— Do this —
List every line of the records below that contains the string "label", copying each line in full.

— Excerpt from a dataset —
******************************

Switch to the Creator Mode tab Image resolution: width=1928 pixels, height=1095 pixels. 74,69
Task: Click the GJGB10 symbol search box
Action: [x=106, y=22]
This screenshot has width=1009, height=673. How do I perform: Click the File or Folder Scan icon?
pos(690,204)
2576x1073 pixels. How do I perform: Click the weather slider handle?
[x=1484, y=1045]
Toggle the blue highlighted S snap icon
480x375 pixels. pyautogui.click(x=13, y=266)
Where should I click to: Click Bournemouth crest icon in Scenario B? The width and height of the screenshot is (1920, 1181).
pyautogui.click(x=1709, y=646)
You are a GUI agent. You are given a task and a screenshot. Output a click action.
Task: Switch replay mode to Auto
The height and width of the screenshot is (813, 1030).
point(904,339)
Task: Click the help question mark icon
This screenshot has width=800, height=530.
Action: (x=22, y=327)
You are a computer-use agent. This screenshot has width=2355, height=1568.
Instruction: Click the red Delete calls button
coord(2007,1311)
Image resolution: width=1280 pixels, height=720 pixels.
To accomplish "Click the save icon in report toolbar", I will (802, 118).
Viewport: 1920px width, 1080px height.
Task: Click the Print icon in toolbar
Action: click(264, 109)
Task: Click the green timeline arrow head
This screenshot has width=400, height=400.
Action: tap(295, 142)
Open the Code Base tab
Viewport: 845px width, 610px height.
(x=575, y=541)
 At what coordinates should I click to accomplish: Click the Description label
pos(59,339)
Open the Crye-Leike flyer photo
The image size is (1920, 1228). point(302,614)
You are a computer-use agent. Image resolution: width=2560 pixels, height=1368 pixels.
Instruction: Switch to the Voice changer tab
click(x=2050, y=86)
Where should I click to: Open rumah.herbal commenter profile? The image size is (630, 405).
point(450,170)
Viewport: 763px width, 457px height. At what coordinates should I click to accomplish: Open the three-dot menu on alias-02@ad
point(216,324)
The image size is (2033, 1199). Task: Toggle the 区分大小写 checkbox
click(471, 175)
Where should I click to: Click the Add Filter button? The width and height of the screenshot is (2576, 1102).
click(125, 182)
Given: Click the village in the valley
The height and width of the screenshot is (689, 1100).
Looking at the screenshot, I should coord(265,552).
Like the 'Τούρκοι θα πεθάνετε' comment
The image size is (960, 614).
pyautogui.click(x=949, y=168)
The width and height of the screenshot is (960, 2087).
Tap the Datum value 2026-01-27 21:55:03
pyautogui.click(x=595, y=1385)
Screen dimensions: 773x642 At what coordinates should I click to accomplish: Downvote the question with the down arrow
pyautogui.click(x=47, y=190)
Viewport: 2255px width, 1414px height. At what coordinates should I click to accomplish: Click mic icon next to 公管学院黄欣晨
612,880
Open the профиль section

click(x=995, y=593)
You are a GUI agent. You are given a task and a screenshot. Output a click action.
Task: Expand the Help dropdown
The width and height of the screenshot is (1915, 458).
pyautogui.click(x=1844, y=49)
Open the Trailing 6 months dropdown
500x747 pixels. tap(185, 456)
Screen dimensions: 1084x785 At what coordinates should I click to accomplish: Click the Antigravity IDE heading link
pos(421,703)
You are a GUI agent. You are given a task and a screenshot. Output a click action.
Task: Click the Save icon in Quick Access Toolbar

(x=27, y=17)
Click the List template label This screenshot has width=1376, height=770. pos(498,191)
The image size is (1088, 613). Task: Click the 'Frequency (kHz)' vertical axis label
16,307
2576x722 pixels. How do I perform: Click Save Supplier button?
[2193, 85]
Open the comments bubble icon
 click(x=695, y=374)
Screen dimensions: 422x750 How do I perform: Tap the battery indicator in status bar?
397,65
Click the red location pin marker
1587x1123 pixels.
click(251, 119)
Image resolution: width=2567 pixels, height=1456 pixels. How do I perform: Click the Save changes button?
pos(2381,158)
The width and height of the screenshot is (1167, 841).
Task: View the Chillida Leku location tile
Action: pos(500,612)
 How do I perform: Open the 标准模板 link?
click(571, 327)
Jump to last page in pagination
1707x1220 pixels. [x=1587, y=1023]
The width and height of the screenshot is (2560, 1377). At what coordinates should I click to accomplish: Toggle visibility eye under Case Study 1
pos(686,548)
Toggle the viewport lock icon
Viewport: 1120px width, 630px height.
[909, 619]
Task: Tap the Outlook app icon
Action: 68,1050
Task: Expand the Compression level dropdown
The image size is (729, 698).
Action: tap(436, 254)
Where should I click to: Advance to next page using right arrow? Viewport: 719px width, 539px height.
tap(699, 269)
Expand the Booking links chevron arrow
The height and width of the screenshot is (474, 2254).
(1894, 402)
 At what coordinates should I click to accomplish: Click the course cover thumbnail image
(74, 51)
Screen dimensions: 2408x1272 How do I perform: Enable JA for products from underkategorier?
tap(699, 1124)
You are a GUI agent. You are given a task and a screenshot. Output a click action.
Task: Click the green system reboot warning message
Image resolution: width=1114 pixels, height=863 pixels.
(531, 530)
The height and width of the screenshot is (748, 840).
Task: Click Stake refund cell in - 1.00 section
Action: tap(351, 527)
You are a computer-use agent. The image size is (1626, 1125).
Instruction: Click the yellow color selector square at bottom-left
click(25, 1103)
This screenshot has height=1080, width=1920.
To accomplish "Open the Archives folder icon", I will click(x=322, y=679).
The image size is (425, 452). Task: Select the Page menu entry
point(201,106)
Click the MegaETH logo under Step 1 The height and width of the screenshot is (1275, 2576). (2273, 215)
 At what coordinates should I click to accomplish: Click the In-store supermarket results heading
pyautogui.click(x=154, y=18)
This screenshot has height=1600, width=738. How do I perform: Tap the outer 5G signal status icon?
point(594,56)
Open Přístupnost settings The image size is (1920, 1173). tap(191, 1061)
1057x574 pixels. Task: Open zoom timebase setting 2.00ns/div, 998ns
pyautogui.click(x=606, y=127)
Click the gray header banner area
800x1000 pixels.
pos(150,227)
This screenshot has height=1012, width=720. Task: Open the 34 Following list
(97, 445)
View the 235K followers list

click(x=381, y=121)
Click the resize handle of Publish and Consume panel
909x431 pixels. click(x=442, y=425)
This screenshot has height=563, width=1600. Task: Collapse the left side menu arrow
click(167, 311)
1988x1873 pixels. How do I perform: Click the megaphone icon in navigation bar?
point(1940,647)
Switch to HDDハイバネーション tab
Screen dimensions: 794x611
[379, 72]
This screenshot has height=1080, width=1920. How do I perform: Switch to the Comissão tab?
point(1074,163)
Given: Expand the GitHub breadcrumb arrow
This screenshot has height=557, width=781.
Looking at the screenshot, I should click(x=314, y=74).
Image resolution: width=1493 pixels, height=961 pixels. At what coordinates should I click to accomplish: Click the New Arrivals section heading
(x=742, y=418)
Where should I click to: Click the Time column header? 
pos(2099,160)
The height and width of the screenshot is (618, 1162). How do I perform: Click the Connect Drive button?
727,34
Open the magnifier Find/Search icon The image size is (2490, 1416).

******************************

— Exercise output —
 At what coordinates should I click to accomplish: Click the Description label
Click the List template label This screenshot has width=1376, height=770. pos(498,191)
The image size is (1088, 613). Task: Click the 'Frequency (kHz)' vertical axis label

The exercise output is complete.